[<prev] [next>] [<thread-prev] [thread-next>] [day] [month] [year] [list]
Message-Id: <20210614155357.167589571@linutronix.de>
Date: Mon, 14 Jun 2021 17:44:42 +0200
From: Thomas Gleixner <tglx@...utronix.de>
To: LKML <linux-kernel@...r.kernel.org>
Cc: Andy Lutomirski <luto@...nel.org>,
Dave Hansen <dave.hansen@...ux.intel.com>,
Fenghua Yu <fenghua.yu@...el.com>,
Tony Luck <tony.luck@...el.com>,
Yu-cheng Yu <yu-cheng.yu@...el.com>,
Sebastian Andrzej Siewior <bigeasy@...utronix.de>,
Borislav Petkov <bp@...e.de>,
Peter Zijlstra <peterz@...radead.org>,
Kan Liang <kan.liang@...ux.intel.com>
Subject: [patch V2 34/52] x86/fpu: Differentiate "copy" versus "move" of fpregs
From: Dave Hansen <dave.hansen@...ux.intel.com>
There are three ways in the ISA to bulk save FPU state:
1. XSAVE, every CPU newer than 2008 does this
2. FXSAVE, from ~2000->2007
3. FNSAVE, pre-2000
XSAVE and FXSAVE are nice. They just copy FPU state to memory. FNSAVE is
nasty; it destroys the FPU state when it writes it to memory. It is more
of a "move".
Currently, copy_fpregs_to_fpstate() returns a number to its caller to say
whether it used the nice, non-destructive XSAVE/FXSAVE or used the mean,
clobbering FNSAVE. Some sites need special handling for the FNSAVE case to
restore any FNSAVE-clobbered state. Others don't care, like when they are
about to load new state anyway.
The nasty part about the copy_fpregs_to_fpstate() interface is that it's
hard to tell if callers expect the "move" or the "copy" behavior.
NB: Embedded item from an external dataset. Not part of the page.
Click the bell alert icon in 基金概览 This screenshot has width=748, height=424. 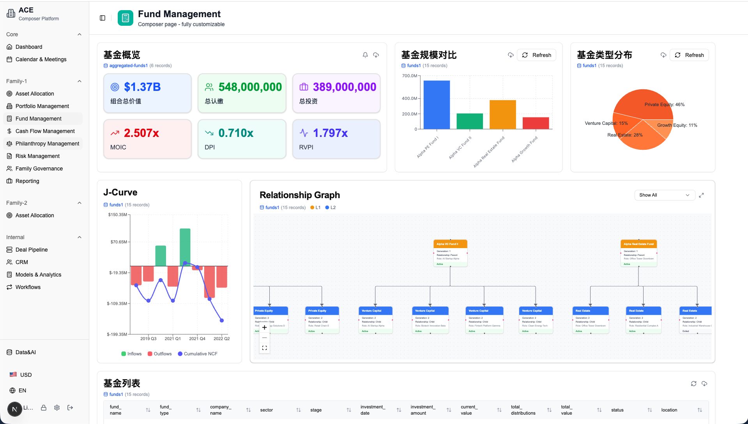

Create a new, explicit "move" interface for callers that can handle
clobbering register state. Make "copy" only do copies and never clobber
register state.
== switch_fpu_prepare() optimization ==
switch_fpu_prepare() had a nice optimization for the FNSAVE case. It can
handle either clobbering or preserving register state. For the
XSAVE/FXSAVE case, it records that the fpregs state is still loaded, just
in case a later "restore" operation can be elided. For the FNSAVE case, it
marks the fpregs as not loaded on the CPU, since they were clobbered.
Instead of having switch_fpu_prepare() modify its behavior based on whether
registers were clobbered or not, simply switch its behavior based on
whether FNSAVE is in use. This makes it much more clear what is going on
and what the common path is.
It would be simpler to just remove this FNSAVE optimization: Always save
and restore in the FNSAVE case. This may incur the cost of the restore
even in cases where the restored state is never used. But, it would only
hurt painfully ancient (>20 years old) processors.
Signed-off-by: Dave Hansen <dave.hansen@...ux.intel.com>
Signed-off-by: Thomas Gleixner <tglx@...utronix.de>
---
arch/x86/include/asm/fpu/internal.h | 14 ++++--
arch/x86/kernel/fpu/core.c | 83 ++++++++++++++++++++----------------
2 files changed, 58 insertions(+), 39 deletions(-)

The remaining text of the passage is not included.